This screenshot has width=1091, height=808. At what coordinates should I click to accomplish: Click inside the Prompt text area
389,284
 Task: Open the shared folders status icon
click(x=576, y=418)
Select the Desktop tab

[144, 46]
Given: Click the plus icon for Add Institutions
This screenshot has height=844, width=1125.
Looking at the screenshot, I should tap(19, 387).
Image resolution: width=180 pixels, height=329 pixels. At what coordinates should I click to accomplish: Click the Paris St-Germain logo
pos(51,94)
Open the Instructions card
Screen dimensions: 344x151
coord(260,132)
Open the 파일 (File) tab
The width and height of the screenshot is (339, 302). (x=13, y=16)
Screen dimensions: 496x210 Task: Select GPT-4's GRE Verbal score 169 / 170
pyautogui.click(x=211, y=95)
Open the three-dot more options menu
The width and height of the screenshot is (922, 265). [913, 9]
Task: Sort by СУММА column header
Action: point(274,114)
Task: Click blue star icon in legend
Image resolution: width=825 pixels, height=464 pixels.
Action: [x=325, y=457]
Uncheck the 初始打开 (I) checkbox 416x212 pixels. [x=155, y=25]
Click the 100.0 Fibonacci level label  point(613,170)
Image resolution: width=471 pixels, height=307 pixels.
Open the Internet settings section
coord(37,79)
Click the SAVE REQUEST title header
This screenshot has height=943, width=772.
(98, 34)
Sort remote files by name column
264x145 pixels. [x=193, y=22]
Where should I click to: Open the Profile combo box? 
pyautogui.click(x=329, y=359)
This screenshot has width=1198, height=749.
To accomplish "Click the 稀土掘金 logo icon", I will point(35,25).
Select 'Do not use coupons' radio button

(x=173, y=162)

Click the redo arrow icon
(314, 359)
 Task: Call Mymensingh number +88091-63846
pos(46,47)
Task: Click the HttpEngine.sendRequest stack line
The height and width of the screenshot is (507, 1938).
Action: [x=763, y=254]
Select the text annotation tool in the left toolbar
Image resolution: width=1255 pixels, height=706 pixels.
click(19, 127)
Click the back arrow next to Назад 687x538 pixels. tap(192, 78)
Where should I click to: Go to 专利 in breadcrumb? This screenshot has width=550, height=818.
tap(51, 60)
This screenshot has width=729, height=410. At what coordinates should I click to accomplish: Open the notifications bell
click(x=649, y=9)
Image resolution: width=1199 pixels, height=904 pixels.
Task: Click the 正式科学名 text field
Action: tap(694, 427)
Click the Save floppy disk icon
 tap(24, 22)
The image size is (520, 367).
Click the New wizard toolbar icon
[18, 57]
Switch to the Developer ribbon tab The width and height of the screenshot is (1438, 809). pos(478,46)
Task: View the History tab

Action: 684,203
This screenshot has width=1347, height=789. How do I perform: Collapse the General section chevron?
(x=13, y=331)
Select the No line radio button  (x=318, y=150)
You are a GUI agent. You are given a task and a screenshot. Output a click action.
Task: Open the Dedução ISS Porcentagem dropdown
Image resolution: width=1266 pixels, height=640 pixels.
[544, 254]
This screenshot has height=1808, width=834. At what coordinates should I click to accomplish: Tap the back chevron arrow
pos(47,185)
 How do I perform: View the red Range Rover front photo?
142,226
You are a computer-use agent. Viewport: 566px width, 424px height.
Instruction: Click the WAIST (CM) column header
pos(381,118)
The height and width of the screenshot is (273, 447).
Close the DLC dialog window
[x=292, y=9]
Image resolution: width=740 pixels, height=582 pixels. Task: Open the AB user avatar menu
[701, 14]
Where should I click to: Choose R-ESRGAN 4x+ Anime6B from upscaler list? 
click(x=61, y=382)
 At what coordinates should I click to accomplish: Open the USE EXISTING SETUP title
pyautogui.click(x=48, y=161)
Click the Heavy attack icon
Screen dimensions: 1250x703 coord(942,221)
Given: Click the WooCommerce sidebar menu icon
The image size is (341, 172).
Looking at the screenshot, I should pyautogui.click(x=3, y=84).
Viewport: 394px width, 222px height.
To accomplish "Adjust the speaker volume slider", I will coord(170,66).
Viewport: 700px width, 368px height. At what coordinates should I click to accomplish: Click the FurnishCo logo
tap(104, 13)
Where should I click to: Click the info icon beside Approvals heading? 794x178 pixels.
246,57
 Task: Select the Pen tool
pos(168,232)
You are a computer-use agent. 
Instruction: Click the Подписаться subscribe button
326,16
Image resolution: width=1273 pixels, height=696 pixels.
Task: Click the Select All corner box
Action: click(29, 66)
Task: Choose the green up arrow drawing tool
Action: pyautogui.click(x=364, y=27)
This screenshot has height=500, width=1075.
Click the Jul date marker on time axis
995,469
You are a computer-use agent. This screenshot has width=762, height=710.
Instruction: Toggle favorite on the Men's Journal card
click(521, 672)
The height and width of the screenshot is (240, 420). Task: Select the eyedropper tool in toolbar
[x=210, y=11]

# # #

Pull out every line of the listing above that contains the string "resolution", treating uppercase and lowercase as different, and copy each such line in full.

Image resolution: width=180 pixels, height=329 pixels. At what coordinates should I click to accomplish: Click the Paris St-Germain logo
Image resolution: width=825 pixels, height=464 pixels.
Image resolution: width=471 pixels, height=307 pixels.
Image resolution: width=1255 pixels, height=706 pixels.
Image resolution: width=1199 pixels, height=904 pixels.
Image resolution: width=1266 pixels, height=640 pixels.
Image resolution: width=740 pixels, height=582 pixels. Task: Open the AB user avatar menu
Image resolution: width=1273 pixels, height=696 pixels.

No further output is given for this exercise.